Assignment.
Every line below that holds the word "settings" counts once; please tally them and give only the total.

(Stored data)
+ + + +
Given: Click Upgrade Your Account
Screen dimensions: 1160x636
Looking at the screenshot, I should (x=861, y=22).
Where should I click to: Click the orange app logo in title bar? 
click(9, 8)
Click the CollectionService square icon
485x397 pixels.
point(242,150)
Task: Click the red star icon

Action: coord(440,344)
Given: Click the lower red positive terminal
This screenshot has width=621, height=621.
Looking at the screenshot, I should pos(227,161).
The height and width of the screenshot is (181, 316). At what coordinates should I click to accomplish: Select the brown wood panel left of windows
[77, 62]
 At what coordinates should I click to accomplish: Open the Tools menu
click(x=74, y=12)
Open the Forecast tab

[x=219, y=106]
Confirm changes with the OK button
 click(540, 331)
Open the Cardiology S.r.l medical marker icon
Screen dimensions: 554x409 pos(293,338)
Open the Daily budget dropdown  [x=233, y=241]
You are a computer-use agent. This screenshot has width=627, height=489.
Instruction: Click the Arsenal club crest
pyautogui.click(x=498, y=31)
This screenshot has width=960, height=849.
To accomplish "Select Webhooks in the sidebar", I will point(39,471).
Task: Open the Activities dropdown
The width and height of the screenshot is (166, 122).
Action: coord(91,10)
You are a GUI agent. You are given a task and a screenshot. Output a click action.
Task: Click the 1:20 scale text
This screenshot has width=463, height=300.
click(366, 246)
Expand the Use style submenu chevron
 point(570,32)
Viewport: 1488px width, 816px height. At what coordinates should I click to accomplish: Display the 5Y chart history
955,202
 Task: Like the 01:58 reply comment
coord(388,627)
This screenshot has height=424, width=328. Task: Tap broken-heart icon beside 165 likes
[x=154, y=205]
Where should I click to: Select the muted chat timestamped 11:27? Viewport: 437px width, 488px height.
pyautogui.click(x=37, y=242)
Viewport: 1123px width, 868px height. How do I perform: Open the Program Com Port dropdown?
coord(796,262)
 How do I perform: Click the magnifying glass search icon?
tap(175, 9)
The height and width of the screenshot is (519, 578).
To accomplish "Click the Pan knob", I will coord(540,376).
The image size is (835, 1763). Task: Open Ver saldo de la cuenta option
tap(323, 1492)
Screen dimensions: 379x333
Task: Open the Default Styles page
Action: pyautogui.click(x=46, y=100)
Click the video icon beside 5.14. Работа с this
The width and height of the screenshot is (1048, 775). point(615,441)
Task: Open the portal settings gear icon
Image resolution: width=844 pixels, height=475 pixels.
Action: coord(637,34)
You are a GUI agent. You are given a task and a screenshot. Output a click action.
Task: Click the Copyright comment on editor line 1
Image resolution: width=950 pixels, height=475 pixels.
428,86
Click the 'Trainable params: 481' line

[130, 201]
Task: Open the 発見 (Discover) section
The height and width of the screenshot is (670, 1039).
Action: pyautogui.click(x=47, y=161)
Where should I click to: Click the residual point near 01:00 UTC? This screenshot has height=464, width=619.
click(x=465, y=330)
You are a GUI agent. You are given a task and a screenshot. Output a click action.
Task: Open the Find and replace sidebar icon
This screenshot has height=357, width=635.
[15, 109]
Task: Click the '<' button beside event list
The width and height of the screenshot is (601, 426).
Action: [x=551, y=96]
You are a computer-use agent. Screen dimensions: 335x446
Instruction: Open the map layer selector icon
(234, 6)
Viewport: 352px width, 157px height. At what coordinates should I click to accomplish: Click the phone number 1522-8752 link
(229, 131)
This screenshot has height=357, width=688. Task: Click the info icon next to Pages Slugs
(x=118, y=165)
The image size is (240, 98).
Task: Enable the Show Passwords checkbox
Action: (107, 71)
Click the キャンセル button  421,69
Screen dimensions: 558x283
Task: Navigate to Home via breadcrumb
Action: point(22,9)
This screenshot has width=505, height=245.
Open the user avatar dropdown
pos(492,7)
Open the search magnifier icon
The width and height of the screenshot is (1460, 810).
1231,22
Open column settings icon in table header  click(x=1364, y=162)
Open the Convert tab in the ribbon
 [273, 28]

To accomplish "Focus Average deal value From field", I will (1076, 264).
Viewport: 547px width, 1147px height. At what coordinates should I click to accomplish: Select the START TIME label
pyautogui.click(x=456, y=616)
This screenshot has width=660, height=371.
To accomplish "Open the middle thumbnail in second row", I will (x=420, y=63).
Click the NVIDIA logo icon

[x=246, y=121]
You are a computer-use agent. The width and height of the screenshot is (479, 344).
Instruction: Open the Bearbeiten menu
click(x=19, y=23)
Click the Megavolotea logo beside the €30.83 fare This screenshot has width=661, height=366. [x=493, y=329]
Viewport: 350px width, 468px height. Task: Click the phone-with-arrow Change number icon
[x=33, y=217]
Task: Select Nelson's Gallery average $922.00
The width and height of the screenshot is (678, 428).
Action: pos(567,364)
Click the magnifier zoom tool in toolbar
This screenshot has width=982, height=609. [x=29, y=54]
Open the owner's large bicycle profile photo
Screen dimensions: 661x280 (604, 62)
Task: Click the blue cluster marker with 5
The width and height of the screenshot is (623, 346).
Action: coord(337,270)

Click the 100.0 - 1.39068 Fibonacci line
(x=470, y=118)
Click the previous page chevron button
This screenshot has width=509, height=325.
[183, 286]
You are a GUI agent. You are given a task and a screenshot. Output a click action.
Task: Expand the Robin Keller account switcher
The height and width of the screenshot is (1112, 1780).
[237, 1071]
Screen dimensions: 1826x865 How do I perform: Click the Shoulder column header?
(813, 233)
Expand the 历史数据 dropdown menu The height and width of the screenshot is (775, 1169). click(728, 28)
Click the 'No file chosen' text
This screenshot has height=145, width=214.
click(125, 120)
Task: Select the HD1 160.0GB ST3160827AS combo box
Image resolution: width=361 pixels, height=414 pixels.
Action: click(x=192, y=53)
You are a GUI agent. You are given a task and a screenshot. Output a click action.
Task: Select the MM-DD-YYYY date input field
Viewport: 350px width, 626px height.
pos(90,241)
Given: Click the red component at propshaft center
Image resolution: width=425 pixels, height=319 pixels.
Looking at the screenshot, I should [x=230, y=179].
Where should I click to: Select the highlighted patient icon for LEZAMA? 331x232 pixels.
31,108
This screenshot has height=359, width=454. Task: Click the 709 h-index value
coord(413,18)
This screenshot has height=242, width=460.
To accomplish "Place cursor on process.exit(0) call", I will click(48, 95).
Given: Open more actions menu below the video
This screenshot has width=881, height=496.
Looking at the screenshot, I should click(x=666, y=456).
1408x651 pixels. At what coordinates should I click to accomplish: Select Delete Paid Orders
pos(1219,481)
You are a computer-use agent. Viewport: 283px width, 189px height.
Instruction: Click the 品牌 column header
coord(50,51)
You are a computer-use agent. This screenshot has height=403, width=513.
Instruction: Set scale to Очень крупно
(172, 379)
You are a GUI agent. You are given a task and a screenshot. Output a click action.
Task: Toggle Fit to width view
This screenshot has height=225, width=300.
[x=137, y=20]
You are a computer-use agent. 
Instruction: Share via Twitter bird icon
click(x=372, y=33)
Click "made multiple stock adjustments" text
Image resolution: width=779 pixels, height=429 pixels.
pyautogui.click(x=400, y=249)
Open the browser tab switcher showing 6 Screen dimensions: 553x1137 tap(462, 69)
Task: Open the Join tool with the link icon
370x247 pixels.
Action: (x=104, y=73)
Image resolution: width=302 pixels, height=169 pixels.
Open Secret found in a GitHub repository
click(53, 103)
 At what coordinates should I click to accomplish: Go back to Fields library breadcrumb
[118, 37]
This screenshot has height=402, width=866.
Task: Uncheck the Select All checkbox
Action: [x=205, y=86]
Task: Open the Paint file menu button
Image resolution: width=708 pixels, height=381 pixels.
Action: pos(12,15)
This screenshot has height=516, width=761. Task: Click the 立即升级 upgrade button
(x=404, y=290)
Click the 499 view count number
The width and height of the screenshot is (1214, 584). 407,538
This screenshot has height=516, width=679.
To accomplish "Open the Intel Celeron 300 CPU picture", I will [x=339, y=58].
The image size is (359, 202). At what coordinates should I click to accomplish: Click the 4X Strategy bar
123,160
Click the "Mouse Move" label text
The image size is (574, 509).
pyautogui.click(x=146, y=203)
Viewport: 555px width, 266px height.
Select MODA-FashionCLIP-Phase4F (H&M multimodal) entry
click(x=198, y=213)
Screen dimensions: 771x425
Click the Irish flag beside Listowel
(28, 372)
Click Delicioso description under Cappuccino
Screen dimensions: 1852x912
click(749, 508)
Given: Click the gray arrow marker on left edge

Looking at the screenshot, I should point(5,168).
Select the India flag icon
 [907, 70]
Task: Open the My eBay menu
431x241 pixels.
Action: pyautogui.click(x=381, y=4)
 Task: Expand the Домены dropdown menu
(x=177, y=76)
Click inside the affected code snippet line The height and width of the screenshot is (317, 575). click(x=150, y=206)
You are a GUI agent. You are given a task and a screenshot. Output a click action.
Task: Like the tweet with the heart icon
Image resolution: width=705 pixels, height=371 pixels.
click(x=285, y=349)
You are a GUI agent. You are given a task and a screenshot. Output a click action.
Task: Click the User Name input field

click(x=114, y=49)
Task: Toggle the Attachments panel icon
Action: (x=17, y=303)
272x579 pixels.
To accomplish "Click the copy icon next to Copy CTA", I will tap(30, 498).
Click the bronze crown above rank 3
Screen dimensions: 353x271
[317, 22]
+ + + +
Problem solution.
2